• [PROBLEM DESCRIPTION] Output the data below line for line, exactly, up to and including the line where "The image size is (657, 347)." appears.

• [DATA FOR THE TASK]
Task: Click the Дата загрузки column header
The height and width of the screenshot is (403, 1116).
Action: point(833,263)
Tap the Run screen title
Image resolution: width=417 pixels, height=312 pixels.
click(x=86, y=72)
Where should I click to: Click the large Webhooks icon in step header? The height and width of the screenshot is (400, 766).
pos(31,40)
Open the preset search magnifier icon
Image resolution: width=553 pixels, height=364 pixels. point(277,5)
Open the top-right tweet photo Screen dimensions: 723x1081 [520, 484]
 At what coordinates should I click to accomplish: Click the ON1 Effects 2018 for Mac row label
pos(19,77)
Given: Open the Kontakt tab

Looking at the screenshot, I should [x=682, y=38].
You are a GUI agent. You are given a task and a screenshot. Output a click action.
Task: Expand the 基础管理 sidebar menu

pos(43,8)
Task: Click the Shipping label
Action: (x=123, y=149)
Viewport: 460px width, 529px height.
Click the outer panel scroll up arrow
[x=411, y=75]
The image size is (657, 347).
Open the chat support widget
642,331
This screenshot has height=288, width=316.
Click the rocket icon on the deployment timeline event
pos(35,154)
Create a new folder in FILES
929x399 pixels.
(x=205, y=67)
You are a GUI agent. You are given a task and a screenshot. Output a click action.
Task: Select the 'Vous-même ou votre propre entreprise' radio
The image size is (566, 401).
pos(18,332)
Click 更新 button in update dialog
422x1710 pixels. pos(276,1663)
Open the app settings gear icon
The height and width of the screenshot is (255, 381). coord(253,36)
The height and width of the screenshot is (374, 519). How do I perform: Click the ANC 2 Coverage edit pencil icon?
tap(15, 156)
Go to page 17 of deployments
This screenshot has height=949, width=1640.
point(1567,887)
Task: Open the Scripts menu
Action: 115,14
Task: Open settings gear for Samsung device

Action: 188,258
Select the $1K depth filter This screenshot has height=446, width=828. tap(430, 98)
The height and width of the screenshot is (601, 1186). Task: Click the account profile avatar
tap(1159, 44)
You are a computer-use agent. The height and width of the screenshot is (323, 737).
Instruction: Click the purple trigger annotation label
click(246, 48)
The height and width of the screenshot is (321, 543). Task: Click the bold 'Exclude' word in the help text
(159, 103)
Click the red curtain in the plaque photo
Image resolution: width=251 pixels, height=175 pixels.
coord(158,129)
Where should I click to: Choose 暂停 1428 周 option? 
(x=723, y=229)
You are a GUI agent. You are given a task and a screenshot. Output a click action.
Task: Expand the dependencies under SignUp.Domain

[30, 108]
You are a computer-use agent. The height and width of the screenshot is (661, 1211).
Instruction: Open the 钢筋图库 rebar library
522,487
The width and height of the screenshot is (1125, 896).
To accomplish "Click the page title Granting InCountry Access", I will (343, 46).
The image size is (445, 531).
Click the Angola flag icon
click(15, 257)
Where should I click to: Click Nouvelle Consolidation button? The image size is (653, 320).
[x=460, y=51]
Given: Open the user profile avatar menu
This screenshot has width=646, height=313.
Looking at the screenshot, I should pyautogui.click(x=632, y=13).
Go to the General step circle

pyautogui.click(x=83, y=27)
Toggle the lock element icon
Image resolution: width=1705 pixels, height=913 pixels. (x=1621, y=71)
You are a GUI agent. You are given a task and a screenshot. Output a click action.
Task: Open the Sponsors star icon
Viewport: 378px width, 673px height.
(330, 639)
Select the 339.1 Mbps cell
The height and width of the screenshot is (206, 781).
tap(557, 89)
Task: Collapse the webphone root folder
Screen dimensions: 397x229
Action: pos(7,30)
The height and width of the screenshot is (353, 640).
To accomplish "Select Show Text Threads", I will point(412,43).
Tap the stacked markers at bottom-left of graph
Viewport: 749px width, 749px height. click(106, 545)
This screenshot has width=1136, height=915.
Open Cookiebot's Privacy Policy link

• [RESULT FOR THIS TASK]
Task: Click the Дата загрузки column header
The height and width of the screenshot is (403, 1116).
Action: point(833,263)
Tap the Run screen title
Image resolution: width=417 pixels, height=312 pixels.
click(x=86, y=72)
Where should I click to: Click the large Webhooks icon in step header? The height and width of the screenshot is (400, 766).
pos(31,40)
Open the preset search magnifier icon
Image resolution: width=553 pixels, height=364 pixels. point(277,5)
Open the top-right tweet photo Screen dimensions: 723x1081 [520, 484]
 At what coordinates should I click to accomplish: Click the ON1 Effects 2018 for Mac row label
pos(19,77)
Given: Open the Kontakt tab

Looking at the screenshot, I should [x=682, y=38].
You are a GUI agent. You are given a task and a screenshot. Output a click action.
Task: Expand the 基础管理 sidebar menu

pos(43,8)
Task: Click the Shipping label
Action: (x=123, y=149)
Viewport: 460px width, 529px height.
Click the outer panel scroll up arrow
[x=411, y=75]
The image size is (657, 347).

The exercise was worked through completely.